Şayet seans yalnızca yürüyüşten oluşacaksa ısınmaya gerek yoktur, yürüyüş organizmanın olağan aktivitesidir. Isınma eklemleri, kasları ve dolaşım-solunum sistemini uyaran egzersizleri içermelidir. Bunun için 3-4 dakikalık yavaş koşu sonrası üst üyelerden başlayan ve tüm kas guruplarına yönelik esneklik hareketleri yapılmalıdır.
İyi bir ısınma sonucu;
– kasların esnekliği artar,
– eklem hareketliliği artar,
– solunum-dolaşım sistemi çalışmaya hazır hale gelir,
– enerji üretimi için gerekli enzimlerin aktiviteleri iyileşir.
İyi bir ısınma belirtileri;
– kalp ritminde yükselme,
– solunum frekansında artış,
– hafif terleme,
– soyunma ihtiyacı.
Isınma miktar ve kalite olarak ideal düzeyde olmalıdır;
– yetersiz ısınma; yaralanma riski taşır,
– aşırı ısınma; enerji depolarının tükenmesi sonucu, yorgunluğa yol açar.

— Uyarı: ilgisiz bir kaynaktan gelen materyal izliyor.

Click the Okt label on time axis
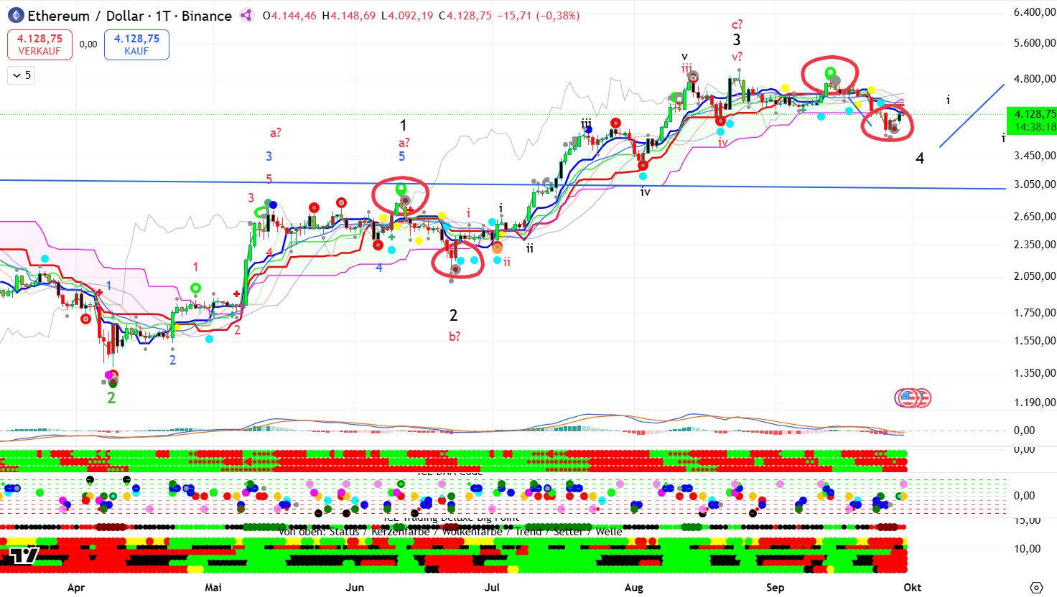The height and width of the screenshot is (597, 1057). 912,587
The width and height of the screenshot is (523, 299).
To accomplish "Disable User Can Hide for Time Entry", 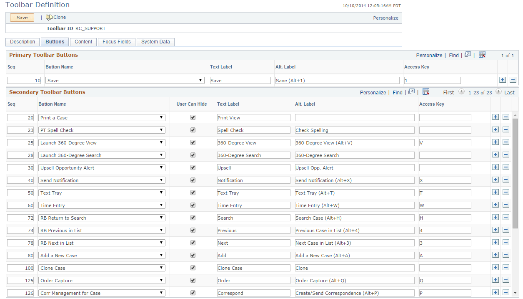I will (x=193, y=205).
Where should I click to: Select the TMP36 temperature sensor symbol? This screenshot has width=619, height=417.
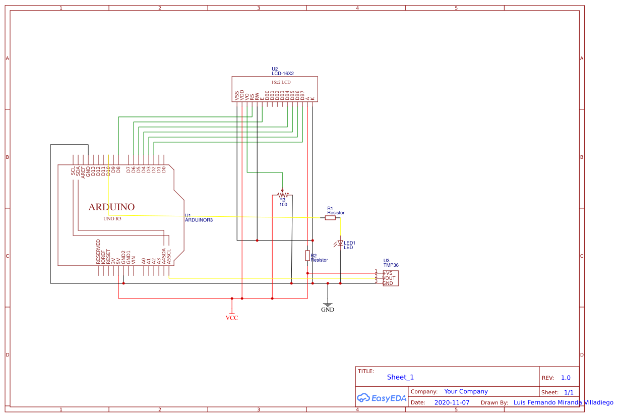(x=390, y=278)
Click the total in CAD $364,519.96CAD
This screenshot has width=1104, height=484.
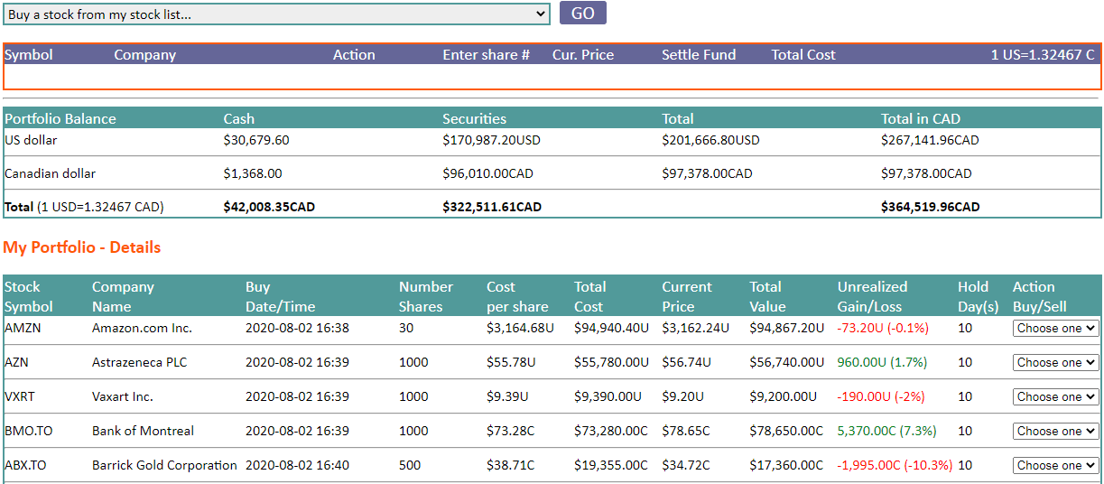[x=930, y=207]
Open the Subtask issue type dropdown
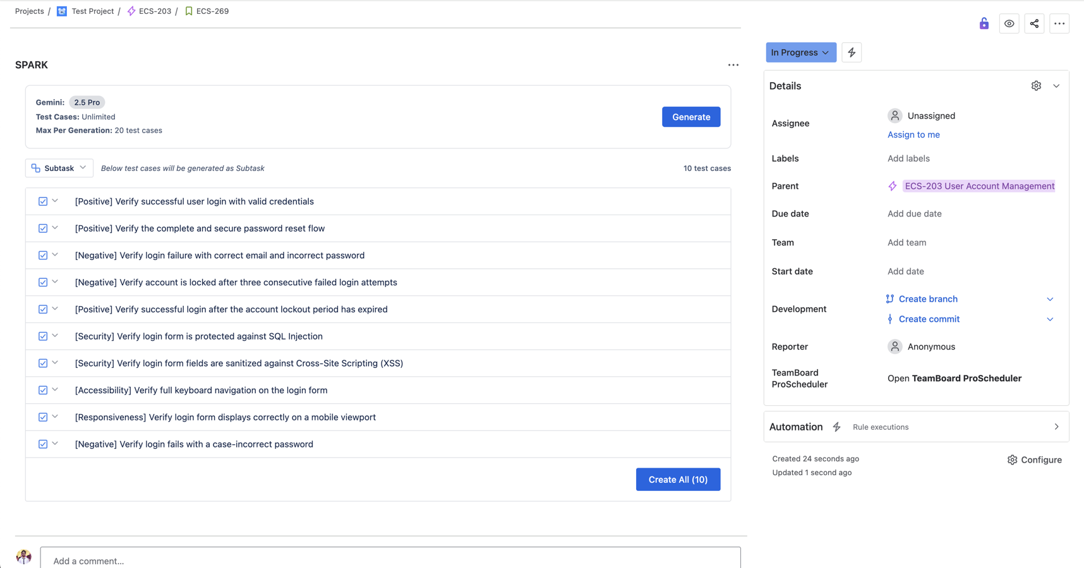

Sabah yapılacak olan ısınma seansı öğleden sonrakinden daha uzun olmalıdır. Genel olarak, yaşlı bireyler gençlere göre daha uzun bir süre ısınmalı ve ısınma hareketlerinin hızını yavaş yavaş artırmalıdırlar. Isınma bir taraftan sağlığı korur diğer taraftan sportif performans kapasitesini yükseltir.
Ana bölüm: Yapılmak istenilen çalışmanın uygulanacağı bölümdür, antrenman seansının en zor aktiviteleri bu bölümde yer alır. Yürüyüş ya da çok hafif tempo (jog) koşularda göz önüne alınmaz. Fakat kas formunu kazanma ve maksimal kardiyak frekansın önemli bir yüzdesi ile koşmak düşünülüyorsa iyi bir ısınmadan sonra bu bölüme geçilir. Bu bölüm sportif yarışma amaçlı antrenmanlarda çok önemli özellikler içerir, zira orada bir çok kondisyonel özelliğin ard arda, sistematik olarak antrenesi gerekir. Sağlık amaçlı antrenmanların ana bölümü, bir yada iki kondisyonel özelliğin gelişimini hedefler. Örneğin, kuvvet-esneklik, aerobik kapasite-esneklik.
Şayet bir antrenman seansında kuvvet ve aerobik kapasite aynı anda antrene edilecekse, sıralamada önce kuvvet, sonra aerobik kapasite çalışması yer almalıdır.
Bitiş (soğuma): antrenman seansının sonunda ye alan 5-10 dakikalık bir “toparlanma” süresidir. Tüm seansta elde edilen fizyolojik kazançlar burada pekiştirilir. Çok yavaş olarak uygulanan rahatlatıcı jimnastik hareketlerini ya da biraz hızlı tempo yürüyüşü içerir, hızlı ve zor hareketlerden kaçınılmalıdır. Bu bölümde organizmaya bol oksijen sokularak olası oksijen açığı kapatılır, biriken laktik asit elemine edilir, bir sonraki seansa daha zinde olarak vücudumuz hazır duruma gelir; kas ağrıları oluşmaz.
Şayet seans sonu hızlı hareketler uygulanırsa, ilave laktik asit oluşacağından vücudun toparlanması gecikir.
Uyarı;
Yemek; antrenman öncesi yemek en az 3,5 saat önce yenilmiş olmalı, antrenman sonrası yemek ise 1 saat toparlanma sonrası alınmalıdır.
İçecekler; su, çalışmadan yarım saat önce bir bardak ve çalışma esnasında küçük miktarlarda alınabilir. Kilo alma konusunda, yanlış kanaat olarak, çok terleme ve su içmeme gibi düşünceler vardır. Fazla terleme ile kilo verilmez çünkü ter ile yağ atılmaz. Organizmanın % 60’ı sudur, hücre faaliyetleri için su elzemdir, efor esnasında ve sonrası kaybedilen su miktarı alınmalıdır. Fazla su kaybı toplam kan hacmini azaltır ve kanın dolaşımı zorlaşır, kalbe daha gazla yük biner. Bu düşüncenin sonucu olarak fazla terlemek için vücuda “naylon” sarmanın da bir anlamı yoktur.